The way forward according to Absa and Fine & Country
At a recent Fine & Country property development launch, Senior Absa Property Analyst Du Toit said the dramatic decrease in employment and production of the past year had a proportionally negative affect on South Africa's household sector.
However, the worst appears to be over and an upswing is now beginning to manifest across the board with "these variables moving into positive territory of late."
Inflation (specifically food price inflation) has remained relatively stable in the wake of interest rate cuts and a strong rand exchange rate. At the time of going to print, the inflation rate stood at less than 6% he added.
Moreover, he said in terms of the short to medium term outlook, the FIFA World Cup bodes well from an employment and investment perspective. However, the proposed electricity rate hikes (due to come into effect towards the end of 2010) and fuel price increases (such as the 50c per litre increase which occurred in April) will, in all likelihood, have a negative effect on food prices and transport costs.
Against this background, there has been a slight increase in real house price growth to 0, 7%, driven by demand as the broader economic environment improves.
"Growth levels are not and probably will not easily reach the levels which occurred (in the property market) in 2004 and 2005. During that period, growth increased by an unsustainable 35% catalysed by a slew of interest rate cuts in 2003"
Growth tapered off dramatically at the beginning of 2008 as did the number of mortgages which were granted. This scenario began to level out towards the end of 2009. In essence the property market corrected itself "happily" without the intervention of monetary authorities.
A fairly promising outlook aside, du Toit and Erasmus advocate caution going forward.
Du Toit explains: "The slew of interest rate cuts which came into effect in recent times fuelled the demand for credit. Western economies are typically driven by credit. As such, the availability of credit is critical. However, credit comes at a price and low interest rates may cause potential property purchasers (and owners) to overextend themselves once more which is what occurred in 2004 and 2005 to a large extent.
"The expectation is that interest rates will remain relatively low over the short to medium term. However, rates will in all likelihood increase again towards early 2011 and many may suddenly find themselves unable to honour their debt, which could spell trouble for a household sector which has to deal with relatively high levels of debt."
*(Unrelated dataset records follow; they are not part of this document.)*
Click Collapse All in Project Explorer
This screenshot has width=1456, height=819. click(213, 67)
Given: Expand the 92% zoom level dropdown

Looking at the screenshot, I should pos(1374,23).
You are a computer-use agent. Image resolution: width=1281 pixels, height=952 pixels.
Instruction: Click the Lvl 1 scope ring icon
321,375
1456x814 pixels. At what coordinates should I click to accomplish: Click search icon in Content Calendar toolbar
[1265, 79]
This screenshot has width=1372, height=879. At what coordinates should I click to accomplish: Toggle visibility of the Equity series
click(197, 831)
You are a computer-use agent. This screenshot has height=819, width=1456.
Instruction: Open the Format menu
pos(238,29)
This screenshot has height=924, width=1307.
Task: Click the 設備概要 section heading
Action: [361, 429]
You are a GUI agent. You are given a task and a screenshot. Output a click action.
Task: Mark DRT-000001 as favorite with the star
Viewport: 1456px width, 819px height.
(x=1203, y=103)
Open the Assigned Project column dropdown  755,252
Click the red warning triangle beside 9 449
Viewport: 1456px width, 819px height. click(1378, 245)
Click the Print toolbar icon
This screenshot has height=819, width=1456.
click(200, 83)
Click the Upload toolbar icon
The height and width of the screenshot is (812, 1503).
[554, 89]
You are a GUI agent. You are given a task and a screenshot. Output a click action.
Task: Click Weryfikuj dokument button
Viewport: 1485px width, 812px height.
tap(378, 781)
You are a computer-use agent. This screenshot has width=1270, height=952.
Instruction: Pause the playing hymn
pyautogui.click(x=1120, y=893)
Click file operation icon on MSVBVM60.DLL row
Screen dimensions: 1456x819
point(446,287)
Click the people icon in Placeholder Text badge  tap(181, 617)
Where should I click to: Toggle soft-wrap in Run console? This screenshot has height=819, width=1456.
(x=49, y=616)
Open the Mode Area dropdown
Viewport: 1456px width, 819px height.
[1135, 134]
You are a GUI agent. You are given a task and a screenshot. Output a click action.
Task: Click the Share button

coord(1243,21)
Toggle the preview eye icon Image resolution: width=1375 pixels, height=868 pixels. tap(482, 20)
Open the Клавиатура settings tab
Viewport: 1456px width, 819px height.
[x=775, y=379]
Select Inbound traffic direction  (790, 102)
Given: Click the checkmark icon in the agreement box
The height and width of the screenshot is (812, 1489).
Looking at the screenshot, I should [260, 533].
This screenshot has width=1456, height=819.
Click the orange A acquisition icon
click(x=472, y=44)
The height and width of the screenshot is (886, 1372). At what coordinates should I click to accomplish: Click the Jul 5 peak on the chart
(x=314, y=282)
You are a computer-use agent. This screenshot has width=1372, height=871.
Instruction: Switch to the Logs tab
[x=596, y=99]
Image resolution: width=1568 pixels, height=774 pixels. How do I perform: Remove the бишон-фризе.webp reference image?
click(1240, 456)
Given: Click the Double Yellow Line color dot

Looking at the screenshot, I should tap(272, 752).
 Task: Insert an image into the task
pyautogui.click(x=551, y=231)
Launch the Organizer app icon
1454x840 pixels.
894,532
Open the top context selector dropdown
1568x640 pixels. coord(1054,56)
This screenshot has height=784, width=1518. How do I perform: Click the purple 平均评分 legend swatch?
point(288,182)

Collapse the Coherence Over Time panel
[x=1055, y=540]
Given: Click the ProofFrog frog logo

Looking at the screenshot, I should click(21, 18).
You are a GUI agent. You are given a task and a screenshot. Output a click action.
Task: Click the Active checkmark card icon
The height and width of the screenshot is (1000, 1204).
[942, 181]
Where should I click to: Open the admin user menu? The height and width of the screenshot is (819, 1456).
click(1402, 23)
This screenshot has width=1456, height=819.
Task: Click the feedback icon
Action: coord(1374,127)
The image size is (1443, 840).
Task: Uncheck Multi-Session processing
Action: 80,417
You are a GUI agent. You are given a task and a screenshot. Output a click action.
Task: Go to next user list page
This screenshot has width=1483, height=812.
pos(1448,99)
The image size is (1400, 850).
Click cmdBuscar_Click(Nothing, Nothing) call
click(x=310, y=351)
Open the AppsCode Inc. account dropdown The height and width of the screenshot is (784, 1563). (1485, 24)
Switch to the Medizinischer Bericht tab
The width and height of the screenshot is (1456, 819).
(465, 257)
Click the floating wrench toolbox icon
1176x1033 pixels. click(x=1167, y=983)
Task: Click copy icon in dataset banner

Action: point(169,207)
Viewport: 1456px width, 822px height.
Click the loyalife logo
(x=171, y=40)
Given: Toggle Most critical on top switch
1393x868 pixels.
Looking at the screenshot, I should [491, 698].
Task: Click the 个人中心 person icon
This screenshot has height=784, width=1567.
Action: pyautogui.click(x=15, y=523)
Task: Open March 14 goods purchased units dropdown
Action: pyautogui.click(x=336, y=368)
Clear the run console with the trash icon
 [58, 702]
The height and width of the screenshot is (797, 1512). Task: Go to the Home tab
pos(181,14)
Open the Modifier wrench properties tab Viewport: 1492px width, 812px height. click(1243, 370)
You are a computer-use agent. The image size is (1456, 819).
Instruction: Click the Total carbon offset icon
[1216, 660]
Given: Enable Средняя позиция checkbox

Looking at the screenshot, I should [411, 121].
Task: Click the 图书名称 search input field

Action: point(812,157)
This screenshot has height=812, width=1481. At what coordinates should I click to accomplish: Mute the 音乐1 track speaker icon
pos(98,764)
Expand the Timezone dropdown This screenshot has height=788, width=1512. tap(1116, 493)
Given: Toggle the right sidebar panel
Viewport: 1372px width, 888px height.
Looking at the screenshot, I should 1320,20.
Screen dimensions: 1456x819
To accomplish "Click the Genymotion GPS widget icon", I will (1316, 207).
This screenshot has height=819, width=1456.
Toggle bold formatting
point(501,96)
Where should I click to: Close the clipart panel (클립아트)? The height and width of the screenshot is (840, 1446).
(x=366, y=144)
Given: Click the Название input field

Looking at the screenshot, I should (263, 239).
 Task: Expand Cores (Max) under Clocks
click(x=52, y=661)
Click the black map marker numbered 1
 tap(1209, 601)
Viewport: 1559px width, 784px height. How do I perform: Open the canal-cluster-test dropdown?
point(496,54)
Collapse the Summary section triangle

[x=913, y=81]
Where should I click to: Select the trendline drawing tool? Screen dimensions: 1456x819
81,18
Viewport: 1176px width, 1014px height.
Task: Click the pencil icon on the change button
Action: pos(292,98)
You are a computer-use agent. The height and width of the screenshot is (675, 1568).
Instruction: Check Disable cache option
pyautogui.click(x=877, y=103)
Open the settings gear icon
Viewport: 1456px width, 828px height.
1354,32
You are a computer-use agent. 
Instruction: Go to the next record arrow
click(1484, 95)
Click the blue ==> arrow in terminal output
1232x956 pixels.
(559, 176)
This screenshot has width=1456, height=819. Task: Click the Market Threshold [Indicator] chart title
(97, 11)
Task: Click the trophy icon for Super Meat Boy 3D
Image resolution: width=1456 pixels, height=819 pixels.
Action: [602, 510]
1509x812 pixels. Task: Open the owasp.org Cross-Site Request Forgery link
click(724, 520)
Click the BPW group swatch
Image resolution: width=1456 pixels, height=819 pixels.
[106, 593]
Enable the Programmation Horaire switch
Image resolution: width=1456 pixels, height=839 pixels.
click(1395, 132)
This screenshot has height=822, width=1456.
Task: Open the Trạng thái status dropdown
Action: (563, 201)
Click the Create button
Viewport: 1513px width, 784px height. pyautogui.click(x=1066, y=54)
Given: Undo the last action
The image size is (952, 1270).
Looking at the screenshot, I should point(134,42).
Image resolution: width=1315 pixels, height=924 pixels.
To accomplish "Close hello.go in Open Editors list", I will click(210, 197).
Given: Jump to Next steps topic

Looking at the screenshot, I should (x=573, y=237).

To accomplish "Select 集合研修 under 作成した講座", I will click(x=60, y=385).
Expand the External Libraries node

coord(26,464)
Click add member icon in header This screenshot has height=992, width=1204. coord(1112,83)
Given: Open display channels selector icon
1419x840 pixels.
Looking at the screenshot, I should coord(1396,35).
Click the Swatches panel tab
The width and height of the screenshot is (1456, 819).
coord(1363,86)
The strict lending criteria of banks should negate such instances to a large extent though Erasmus pointed out.
"Although the protocols may seem overly restrictive, they have been introduced with a view to cultivating responsible lending and borrowing. As it so happens, the banks are softening their lending criteria slightly as the eye of the global economic storm moves on. That said, the decision to lend money still largely depends on the risk profile of the customer."
According to du Toit, South Africa's banking structures and protocols were recently rated 6th in the world. Switzerland ranked 44th.
The property investment horizon
Ideally, a person's property investment horizon should span five years, depending on market conditions, says du Toit. The purpose and type of property play a pivotal role in this regard.
The purpose of the property can be classified under residential/ primary use, leisure, speculative, buy-to-let, rental, long and short term.
Types of property include vacant land, residential, commercial, industrial, retail, local and international, inland, coastal, rural and urban he added.
No matter the type and purpose of the property, the age-old adage of location, location, location' still plays a key role said Erasmus.
Du Toit elaborated on the topic saying multiple property owners need to take into consideration factors such as diversification and management.
"Diversification spreads the risk and management helps direct the portfolio in a profitable manner."
These aspects aside, all property players have to take into account the affordability factor.
"Will you be able to afford the property if the interest rate goes up? Rates and taxes, electricity, water and maintenance costs also have to be factored in."
Circumstances change for better and for worse he adds. "The trick is to remember that property owners don't have to stay at, or own a particular property forever. For instance, if a person's financial situation improves, they can move up the property ladder and rent out their original property."
Erasmus concurs with this premise: "The nature of the property market is cyclical. It has its ups and downs. Akin to the stock markets, a good rule of thumb is to sell at the top and buy at the bottom. For instance, now would be a great time to buy as bargain properties are still available to a large extent."
According to Erasmus and du Toit, demand is most prominent in the middle income bracket. Two and three bedroom flats and townhouses priced between R500 000 and R900 000 are proving the most popular with this segment.
The top end of the property market has remained relatively unaffected. Luxury, coastal homes are popular with these buyers.
Those looking to invest at this level would do well to purchase vacant coastal plots near city hubs says du Toit as they are becoming somewhat scarce and will only increase in value.
Overall, Erasmus and du Toit agree that everything considered, things are beginning to look up but that caution should be practiced by all going forward.